Items drawn from a data source:

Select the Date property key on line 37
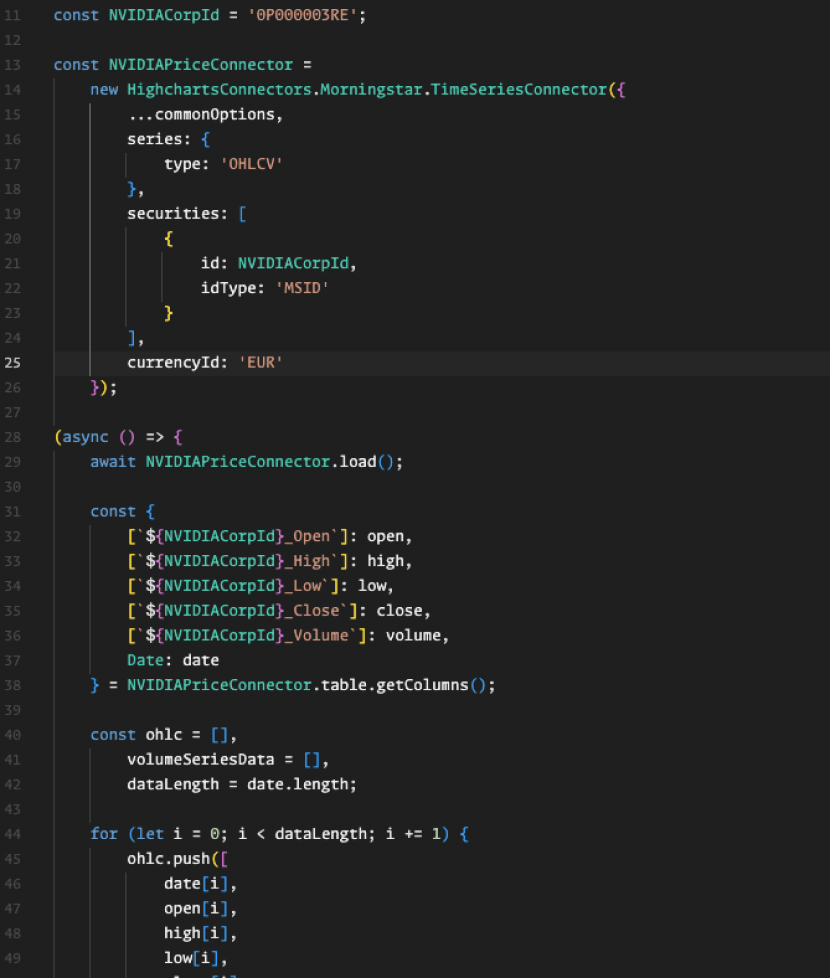This screenshot has height=978, width=830. (x=145, y=660)
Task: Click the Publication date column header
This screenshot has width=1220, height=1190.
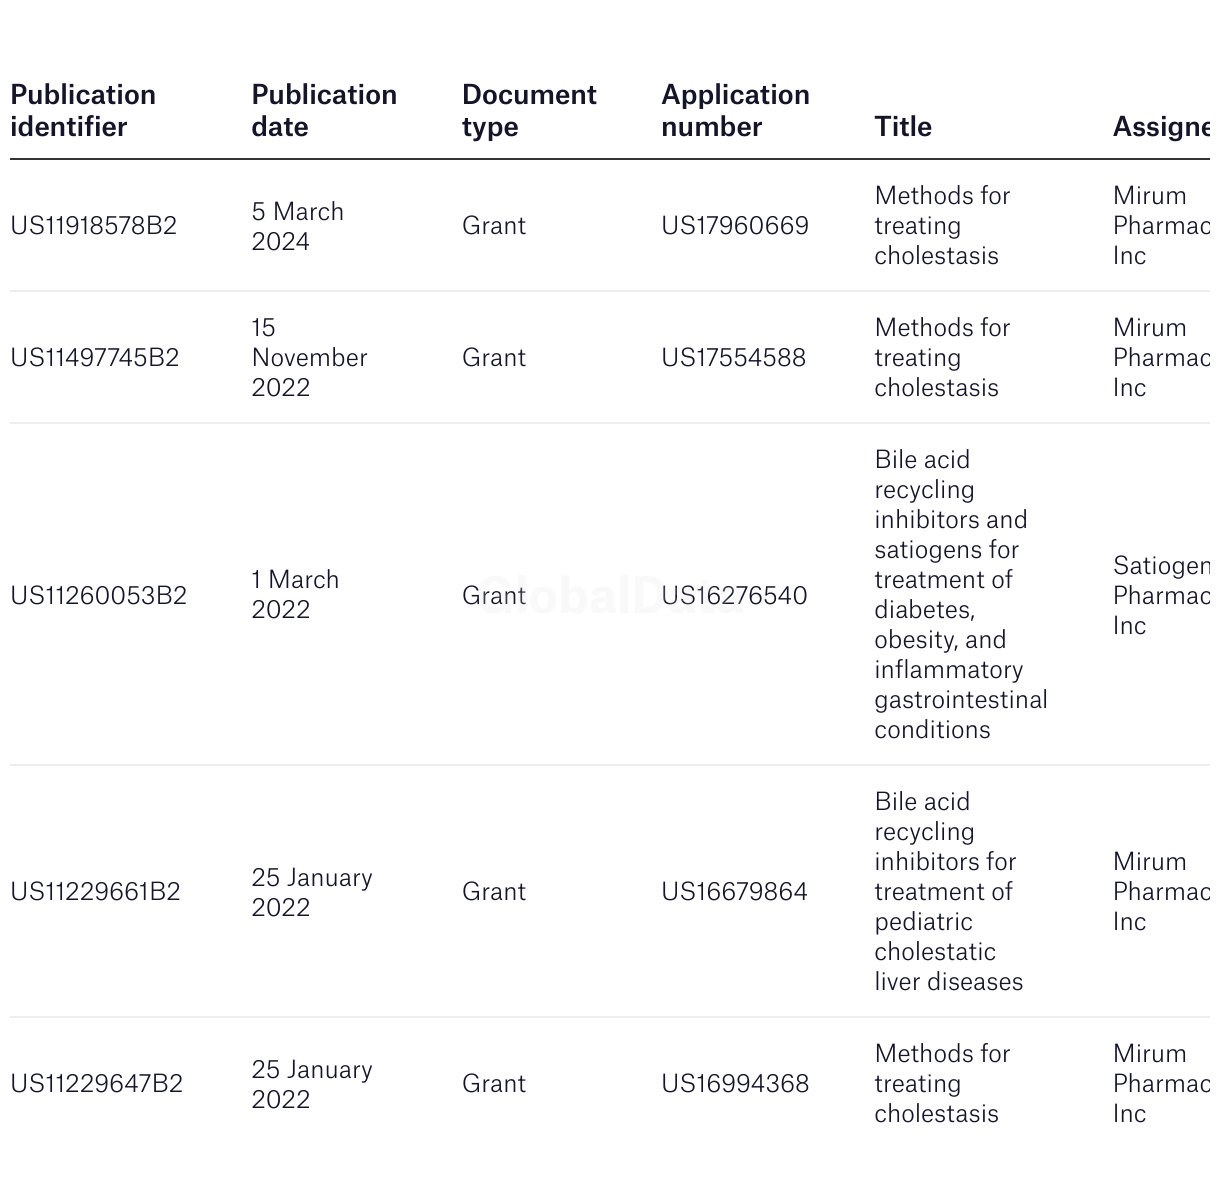Action: coord(324,111)
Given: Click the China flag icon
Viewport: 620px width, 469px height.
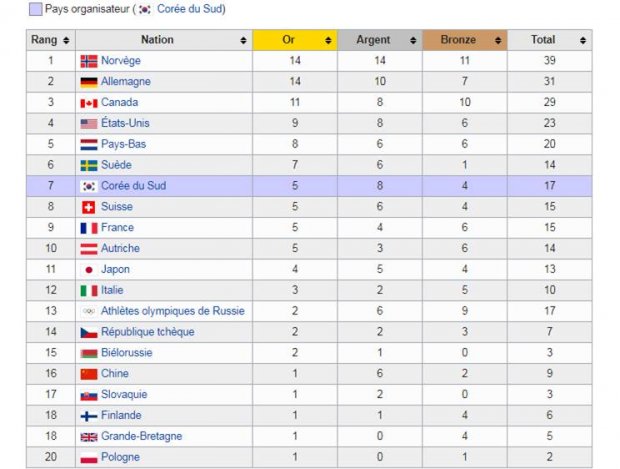Looking at the screenshot, I should (89, 374).
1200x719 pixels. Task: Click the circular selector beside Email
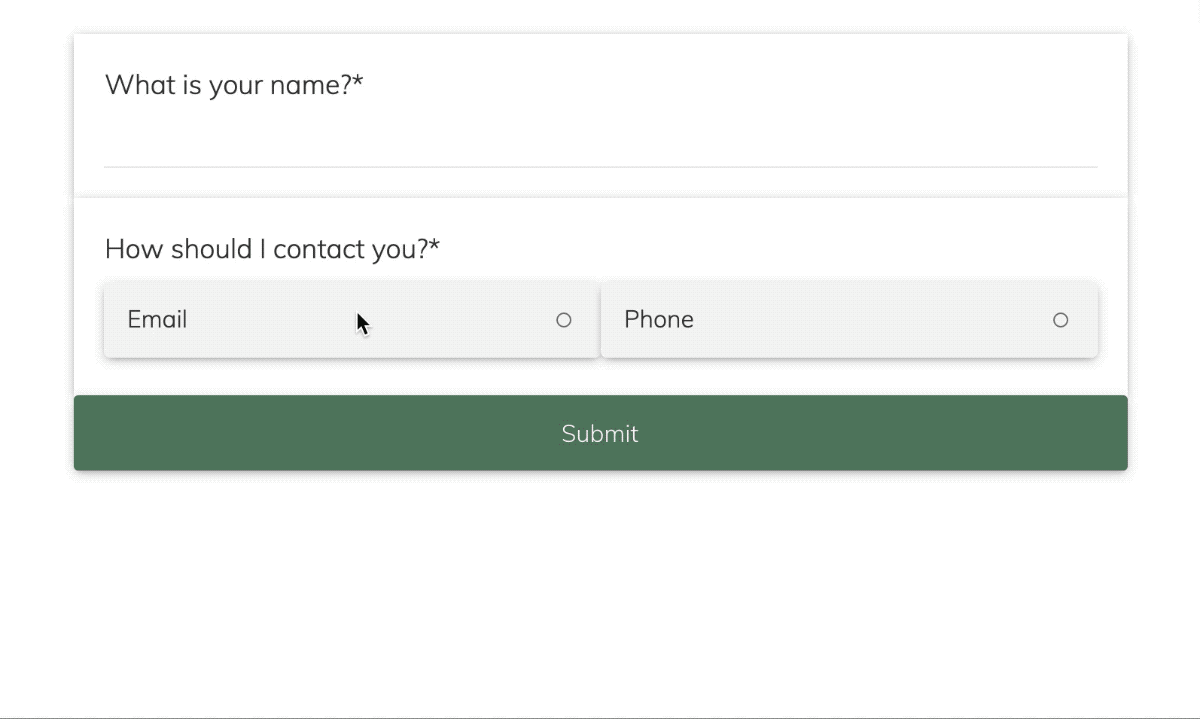(564, 319)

[TASK]
Convert the data above into a numbered list with one entry per line. Skip any blank lines and leave the pictures out.

[SOLUTION]
1. Select the Date property key on line 37
2. This screenshot has height=978, width=830. (x=145, y=660)
3. Task: Click the Publication date column header
4. This screenshot has width=1220, height=1190.
5. Action: coord(324,111)
6. Given: Click the China flag icon
7. Viewport: 620px width, 469px height.
8. Looking at the screenshot, I should (89, 374).
9. 1200x719 pixels. Task: Click the circular selector beside Email
10. (564, 319)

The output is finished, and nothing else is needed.